## Required work
Please output exactly the part of the records below that opens with the line containing "Where should I click to: Go" and closes with the line containing "The image size is (260, 195).", both lines included, and nothing else.

## Dataset extract
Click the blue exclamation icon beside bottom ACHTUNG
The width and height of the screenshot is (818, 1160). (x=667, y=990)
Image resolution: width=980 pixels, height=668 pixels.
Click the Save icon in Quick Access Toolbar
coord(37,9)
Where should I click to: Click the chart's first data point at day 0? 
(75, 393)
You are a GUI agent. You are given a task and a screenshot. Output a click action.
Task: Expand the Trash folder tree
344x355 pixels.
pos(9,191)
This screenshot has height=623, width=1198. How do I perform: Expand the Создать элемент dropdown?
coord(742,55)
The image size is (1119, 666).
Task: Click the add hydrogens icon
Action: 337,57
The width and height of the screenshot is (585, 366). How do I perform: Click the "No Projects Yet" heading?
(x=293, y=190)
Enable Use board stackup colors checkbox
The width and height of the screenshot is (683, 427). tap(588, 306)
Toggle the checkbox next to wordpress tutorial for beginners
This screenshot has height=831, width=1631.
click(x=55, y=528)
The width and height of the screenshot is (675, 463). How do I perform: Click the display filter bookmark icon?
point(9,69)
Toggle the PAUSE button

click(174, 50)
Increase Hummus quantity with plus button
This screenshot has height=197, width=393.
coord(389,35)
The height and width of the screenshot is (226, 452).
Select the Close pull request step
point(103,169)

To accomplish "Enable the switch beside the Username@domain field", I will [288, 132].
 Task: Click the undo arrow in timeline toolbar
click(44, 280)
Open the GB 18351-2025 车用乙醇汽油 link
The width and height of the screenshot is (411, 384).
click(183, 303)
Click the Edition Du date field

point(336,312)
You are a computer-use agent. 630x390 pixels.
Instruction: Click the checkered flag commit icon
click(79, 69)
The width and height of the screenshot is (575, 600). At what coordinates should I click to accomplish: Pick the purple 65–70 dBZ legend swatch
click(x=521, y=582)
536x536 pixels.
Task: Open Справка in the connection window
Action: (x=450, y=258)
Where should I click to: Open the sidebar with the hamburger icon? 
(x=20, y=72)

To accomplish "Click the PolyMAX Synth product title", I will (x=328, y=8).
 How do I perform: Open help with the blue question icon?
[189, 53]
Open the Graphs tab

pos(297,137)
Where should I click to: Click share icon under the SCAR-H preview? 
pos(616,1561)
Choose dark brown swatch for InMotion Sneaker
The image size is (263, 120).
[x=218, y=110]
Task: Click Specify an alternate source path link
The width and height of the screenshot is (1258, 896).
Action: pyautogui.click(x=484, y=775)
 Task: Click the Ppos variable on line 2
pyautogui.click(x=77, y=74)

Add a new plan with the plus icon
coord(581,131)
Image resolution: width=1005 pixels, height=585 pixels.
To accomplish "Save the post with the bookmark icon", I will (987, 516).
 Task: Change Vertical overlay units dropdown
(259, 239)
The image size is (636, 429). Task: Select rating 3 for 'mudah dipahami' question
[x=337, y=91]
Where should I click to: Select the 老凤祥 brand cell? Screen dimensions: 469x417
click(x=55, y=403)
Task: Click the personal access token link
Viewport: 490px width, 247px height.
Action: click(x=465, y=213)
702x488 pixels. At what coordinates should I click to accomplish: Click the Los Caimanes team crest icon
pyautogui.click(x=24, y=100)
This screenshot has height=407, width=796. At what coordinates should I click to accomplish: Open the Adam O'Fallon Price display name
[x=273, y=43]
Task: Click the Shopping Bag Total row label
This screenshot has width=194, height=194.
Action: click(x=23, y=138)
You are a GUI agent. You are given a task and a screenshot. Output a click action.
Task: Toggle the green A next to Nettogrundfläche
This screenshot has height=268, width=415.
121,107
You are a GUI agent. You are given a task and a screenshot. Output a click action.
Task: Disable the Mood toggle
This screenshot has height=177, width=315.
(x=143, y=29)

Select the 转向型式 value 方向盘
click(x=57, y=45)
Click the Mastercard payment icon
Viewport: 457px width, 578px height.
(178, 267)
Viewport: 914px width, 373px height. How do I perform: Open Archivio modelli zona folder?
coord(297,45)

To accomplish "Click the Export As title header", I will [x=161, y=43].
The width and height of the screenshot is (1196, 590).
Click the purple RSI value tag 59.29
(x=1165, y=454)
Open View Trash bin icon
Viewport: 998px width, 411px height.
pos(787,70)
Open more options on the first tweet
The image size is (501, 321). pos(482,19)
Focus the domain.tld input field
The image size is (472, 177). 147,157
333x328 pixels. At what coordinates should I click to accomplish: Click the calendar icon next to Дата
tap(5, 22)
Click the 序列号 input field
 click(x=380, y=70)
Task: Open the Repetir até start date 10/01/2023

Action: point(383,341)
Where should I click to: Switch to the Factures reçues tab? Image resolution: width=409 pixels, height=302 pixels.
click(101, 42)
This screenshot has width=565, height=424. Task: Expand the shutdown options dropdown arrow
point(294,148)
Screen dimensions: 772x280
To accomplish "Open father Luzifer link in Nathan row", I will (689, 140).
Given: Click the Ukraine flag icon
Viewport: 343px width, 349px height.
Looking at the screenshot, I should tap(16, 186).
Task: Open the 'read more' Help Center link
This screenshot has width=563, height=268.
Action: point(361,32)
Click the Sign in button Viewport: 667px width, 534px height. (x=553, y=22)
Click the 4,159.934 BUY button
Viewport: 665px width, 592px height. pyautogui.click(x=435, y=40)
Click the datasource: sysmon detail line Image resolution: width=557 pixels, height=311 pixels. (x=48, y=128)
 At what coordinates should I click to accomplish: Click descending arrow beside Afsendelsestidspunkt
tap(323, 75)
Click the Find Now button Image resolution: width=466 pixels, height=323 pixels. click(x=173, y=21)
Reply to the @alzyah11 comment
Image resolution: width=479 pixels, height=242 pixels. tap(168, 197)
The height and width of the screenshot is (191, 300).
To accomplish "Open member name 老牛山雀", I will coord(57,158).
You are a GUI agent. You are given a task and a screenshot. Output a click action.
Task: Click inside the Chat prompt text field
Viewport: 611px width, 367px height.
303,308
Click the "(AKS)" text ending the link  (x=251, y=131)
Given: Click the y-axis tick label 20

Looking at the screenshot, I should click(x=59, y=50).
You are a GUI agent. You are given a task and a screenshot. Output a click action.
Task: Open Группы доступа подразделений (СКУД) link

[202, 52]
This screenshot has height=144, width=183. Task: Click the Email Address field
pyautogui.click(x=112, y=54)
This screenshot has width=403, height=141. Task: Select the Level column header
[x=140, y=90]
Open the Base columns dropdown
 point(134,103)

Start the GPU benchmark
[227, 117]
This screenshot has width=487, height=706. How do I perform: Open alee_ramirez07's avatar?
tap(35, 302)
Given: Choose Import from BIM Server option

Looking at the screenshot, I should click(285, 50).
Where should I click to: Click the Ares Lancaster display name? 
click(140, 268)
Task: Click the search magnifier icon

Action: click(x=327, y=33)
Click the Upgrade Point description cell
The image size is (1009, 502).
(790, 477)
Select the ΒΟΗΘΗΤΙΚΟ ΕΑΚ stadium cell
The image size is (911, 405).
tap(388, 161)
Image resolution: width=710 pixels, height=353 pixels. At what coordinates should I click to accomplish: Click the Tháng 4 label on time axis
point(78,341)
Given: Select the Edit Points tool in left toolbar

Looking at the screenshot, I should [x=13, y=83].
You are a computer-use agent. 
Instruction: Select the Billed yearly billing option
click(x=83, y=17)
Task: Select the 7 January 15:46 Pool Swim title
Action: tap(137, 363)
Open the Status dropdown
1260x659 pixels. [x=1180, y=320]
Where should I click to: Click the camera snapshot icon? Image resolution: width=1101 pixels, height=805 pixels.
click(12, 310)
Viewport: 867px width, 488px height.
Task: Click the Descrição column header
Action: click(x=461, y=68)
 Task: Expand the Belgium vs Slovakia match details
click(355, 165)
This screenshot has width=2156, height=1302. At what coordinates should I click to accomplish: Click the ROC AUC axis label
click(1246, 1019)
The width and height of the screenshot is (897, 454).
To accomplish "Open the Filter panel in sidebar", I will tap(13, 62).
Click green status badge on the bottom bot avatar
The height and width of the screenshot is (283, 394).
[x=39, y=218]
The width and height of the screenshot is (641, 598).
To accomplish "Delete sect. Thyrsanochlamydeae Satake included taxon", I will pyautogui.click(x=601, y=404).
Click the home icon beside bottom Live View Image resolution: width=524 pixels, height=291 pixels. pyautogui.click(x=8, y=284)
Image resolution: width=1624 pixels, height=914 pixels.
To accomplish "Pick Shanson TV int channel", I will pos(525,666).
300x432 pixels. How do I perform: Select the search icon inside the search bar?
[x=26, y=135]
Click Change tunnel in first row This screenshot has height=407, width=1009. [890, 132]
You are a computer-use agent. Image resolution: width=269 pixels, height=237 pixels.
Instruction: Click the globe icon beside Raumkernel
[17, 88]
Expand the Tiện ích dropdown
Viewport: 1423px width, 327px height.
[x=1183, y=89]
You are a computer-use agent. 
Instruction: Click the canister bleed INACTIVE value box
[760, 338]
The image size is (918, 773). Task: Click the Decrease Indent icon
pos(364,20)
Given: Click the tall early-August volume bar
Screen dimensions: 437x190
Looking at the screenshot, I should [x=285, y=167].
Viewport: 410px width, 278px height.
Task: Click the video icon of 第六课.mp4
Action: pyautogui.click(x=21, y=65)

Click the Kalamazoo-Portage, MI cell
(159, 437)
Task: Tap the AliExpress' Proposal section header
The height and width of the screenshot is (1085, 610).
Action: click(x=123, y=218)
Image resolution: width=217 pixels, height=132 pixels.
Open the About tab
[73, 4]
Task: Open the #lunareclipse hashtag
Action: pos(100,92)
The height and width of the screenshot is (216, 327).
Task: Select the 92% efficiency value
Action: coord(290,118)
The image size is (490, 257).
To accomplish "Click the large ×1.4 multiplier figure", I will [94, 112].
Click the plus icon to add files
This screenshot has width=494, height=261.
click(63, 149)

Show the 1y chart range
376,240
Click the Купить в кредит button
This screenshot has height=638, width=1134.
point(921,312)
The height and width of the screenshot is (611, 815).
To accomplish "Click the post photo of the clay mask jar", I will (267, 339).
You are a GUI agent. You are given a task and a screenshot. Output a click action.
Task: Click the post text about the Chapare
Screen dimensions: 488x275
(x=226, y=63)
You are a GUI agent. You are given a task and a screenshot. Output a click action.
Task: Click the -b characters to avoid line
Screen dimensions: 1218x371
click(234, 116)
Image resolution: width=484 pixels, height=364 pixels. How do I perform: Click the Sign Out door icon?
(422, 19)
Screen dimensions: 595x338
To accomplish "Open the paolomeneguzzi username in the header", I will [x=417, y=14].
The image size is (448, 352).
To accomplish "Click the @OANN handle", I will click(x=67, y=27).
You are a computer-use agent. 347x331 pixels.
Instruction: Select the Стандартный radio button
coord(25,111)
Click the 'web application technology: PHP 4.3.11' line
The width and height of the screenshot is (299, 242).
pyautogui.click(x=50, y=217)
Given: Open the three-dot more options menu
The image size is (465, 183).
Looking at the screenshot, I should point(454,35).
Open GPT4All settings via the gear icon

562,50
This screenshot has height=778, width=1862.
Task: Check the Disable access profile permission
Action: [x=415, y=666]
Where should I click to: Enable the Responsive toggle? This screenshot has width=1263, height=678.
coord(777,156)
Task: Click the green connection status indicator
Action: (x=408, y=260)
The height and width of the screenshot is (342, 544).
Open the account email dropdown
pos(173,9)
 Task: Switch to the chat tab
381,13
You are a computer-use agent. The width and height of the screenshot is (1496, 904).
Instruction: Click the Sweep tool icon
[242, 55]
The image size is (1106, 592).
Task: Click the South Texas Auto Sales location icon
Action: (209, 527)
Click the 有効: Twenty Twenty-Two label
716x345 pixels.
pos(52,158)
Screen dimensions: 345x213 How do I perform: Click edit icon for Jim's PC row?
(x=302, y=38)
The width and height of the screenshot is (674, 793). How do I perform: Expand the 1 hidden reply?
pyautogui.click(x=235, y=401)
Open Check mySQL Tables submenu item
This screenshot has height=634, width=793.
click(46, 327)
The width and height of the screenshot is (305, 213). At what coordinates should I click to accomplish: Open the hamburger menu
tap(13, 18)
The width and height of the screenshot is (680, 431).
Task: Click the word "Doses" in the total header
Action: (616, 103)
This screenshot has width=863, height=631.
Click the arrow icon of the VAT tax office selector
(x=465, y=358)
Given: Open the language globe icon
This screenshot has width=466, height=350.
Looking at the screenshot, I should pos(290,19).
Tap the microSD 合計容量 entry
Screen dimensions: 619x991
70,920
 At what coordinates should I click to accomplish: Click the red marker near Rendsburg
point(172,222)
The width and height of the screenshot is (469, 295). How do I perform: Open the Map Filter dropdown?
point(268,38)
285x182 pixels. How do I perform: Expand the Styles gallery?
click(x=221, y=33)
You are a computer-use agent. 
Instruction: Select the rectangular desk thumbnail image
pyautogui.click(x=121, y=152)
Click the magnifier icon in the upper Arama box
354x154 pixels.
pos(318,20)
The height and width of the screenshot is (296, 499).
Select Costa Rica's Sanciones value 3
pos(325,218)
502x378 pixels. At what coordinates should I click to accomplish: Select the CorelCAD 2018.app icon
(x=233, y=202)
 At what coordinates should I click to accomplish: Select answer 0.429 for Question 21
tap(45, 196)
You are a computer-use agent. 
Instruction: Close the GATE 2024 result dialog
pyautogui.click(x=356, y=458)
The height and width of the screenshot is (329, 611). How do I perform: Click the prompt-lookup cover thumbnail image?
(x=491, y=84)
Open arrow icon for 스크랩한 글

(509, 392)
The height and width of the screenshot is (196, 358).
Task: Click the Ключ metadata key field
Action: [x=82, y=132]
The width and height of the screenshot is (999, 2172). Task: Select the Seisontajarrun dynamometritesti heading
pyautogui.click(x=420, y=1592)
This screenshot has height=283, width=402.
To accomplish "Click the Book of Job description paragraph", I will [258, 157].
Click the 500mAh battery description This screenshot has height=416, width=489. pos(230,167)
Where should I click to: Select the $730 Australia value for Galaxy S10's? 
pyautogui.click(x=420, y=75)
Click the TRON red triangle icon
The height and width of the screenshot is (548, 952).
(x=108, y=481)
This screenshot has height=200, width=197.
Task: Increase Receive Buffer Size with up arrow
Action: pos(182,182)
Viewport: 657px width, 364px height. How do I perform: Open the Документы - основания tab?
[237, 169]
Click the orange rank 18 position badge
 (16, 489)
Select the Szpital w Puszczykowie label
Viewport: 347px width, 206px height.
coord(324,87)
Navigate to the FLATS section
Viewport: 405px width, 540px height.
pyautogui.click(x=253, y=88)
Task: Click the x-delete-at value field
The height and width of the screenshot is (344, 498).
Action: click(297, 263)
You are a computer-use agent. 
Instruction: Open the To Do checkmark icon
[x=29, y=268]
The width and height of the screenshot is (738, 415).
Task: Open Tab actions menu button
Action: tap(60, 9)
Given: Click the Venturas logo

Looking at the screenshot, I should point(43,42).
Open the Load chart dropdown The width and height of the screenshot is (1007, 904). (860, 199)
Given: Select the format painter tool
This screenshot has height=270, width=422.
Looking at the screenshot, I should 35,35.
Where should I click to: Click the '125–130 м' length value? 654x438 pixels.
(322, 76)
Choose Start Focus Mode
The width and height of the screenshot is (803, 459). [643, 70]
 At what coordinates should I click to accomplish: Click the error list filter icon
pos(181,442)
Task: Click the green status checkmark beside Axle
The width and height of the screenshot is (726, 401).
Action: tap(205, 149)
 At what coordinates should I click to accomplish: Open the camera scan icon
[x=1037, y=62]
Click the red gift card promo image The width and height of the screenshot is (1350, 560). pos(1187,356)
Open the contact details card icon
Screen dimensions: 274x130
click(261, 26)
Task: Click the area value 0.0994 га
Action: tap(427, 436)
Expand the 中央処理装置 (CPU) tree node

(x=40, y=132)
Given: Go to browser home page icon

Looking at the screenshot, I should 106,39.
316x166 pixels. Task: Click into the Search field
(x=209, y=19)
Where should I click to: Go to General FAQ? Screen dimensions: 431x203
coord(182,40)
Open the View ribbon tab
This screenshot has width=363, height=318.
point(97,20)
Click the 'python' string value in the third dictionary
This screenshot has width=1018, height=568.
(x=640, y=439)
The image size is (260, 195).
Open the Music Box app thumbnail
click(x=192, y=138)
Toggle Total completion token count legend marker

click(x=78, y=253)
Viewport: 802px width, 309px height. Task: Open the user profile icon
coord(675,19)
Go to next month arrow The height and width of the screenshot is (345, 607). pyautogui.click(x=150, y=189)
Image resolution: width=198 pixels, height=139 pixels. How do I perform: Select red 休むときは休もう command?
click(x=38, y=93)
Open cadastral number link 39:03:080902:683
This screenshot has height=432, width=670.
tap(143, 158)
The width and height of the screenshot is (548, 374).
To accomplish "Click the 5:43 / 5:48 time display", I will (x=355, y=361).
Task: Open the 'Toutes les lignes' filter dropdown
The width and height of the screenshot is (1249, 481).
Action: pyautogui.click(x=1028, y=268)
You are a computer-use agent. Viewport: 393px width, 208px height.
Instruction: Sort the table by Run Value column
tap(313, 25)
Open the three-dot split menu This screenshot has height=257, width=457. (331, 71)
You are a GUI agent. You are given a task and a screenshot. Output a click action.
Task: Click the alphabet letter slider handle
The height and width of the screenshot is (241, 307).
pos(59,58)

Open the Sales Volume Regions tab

## Task output
Where should I click to: Go to General FAQ? Screen dimensions: 431x203
coord(182,40)
Open the View ribbon tab
This screenshot has width=363, height=318.
point(97,20)
Click the 'python' string value in the third dictionary
This screenshot has width=1018, height=568.
(x=640, y=439)
The image size is (260, 195).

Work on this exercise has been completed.